━━ Supplied data ━━

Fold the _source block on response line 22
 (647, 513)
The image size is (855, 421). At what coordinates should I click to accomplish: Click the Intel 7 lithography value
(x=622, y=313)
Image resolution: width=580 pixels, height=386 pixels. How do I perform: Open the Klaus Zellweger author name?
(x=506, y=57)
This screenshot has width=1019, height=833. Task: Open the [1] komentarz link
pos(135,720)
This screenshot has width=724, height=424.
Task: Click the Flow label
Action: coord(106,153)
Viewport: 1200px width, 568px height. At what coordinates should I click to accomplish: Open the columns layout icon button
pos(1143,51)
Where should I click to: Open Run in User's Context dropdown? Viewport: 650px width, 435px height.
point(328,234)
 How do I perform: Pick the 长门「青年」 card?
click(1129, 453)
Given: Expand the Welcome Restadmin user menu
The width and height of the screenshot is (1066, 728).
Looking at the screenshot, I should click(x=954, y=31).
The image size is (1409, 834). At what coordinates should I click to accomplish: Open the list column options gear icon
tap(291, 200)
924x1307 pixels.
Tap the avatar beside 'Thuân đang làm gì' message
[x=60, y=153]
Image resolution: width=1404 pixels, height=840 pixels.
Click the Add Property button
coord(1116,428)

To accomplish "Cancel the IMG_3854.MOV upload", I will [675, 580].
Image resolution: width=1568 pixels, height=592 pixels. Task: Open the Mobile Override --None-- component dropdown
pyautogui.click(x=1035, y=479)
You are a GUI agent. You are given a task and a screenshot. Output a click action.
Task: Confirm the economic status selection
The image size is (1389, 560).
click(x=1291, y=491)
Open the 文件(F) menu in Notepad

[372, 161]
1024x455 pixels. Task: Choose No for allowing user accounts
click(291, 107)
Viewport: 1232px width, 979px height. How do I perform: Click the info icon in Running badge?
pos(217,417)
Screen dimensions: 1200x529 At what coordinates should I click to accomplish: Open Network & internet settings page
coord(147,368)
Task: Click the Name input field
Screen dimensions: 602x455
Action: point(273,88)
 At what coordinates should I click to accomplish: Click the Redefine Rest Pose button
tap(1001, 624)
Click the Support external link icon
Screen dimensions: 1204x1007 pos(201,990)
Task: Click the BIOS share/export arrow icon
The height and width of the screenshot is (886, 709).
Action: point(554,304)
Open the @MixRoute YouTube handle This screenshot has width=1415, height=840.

━━━

Your task = With the line containing "Screen dimensions: 602x455" as the first and the last line above as the final one, copy those lines exactly and no others.

Answer for this exercise =
Screen dimensions: 602x455
Action: point(273,88)
 At what coordinates should I click to accomplish: Click the Redefine Rest Pose button
tap(1001, 624)
Click the Support external link icon
Screen dimensions: 1204x1007 pos(201,990)
Task: Click the BIOS share/export arrow icon
The height and width of the screenshot is (886, 709).
Action: point(554,304)
Open the @MixRoute YouTube handle This screenshot has width=1415, height=840.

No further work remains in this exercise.